The Living Blood by Tananarive Due is an exceptional supernatural thriller with multiple plot lines that are carefully interwoven. Initially we follow Dr. Lucas Shepard who discovers that a clinic in Africa has a treatment that cures severe illnesses such as leukemia, the disease that is killing his only son. In one plot line we follow this rogue doctor to Africa in his quest to obtain the cure. In other plot lines we follow Jessica, Dawit, and Fana who are an immortal family. Jessica and her sister run the clinic that Dr. Shepard seeks, and Fana is the daughter of Jessica and Dawit. Fana is a very special three-year old immortal. In this well constructed book we see the forces of good and evil go against each other as well as a division between humans and a group of immortals called the Life Brothers, the group that Dawit is a member. I do not want to say more about the plot, but I recommend that you try this book if you enjoy a well written supernatural thriller.


The Last Theorem

The Last Theorem was a collaboration of Arthur C. Clarke (90 years old) and Frederick Pohl (89 years old), two greats from the world of science fiction. Unfortunately, The Last Theorem was not great and not even that good. It is a story in the near future that follows the mathematician Ranjit Subramanian who supposedly proposed a simplistic proof of Pierre de Fermat's last theorem. Within the story of the life of Subramanian, a resident of Sri Lanka, he is captured by pirates and encounters space aliens who come to earth. In this book you will see many of Clarke's interests including a space elevator, solar sailing, omnipotent aliens, AI and computerized immortality, and the achievement of world peace. If you read this book knowing that it is not up to the level of most of Clarke's previous books, you will better enjoy this fantastic tale.

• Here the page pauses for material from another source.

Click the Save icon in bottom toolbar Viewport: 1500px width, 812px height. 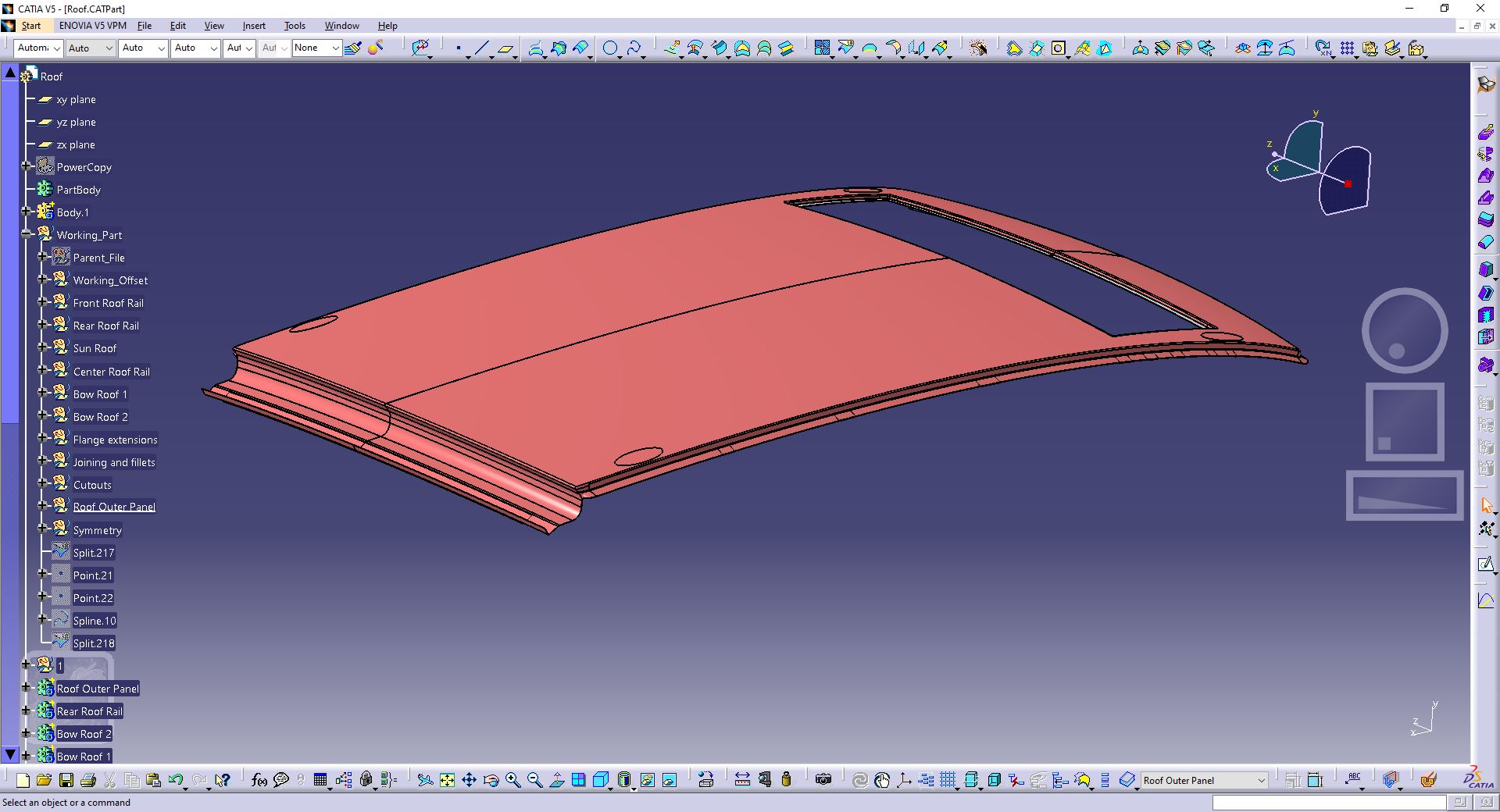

11/22/63: A Novel by Stephen King

There is a reason why Stephen King's latest novel 11/22/63 has been chosen by Amazon as one of the Best Books of 2011 and it was voted the best Audible book for 2011. The reason is simple. Stephen King has written a masterpiece that will be hard to surpass by modern American authors. I have always thought of King as one of the greatest writers of our times, but now I know that my thought was correct. Stephen King is a master writer and storyteller, but most importantly he is one of our greatest creative thinkers among authors today. He has put all of this together and created 11/22/63.

In this book, we follow Jake Epping, an English teacher from Maine. What a surprise? For those of you who do not know, Stephen King was an English teacher from Maine. Jake receives an enigmatic call from the owner, Al, of a greasy spoon where he sometimes eats. Upon seeing Al, Jake is amazed that he has aged and is in extremely poor health. What follows sets in motion what comprises the plot line of 11/22/63. Al has found a portal in his restaurant that leads to 1958. Al convinces Jake, since he is dying, that he should not only travel back to 1958 but Jake should continue Al's quest to stop Lee Harvey Oswald before he can kill JFK.

Thus, this almost 1000-page book follows Jake through the years 1958 to 1963. It is a great adventure. Actually you will find that the heart of this sci fi thriller is a love a story. As always you will see children are part of the plot, but in minor roles compared to many Stephen King books. I can tell you that you will be happy that you read this time-travel book.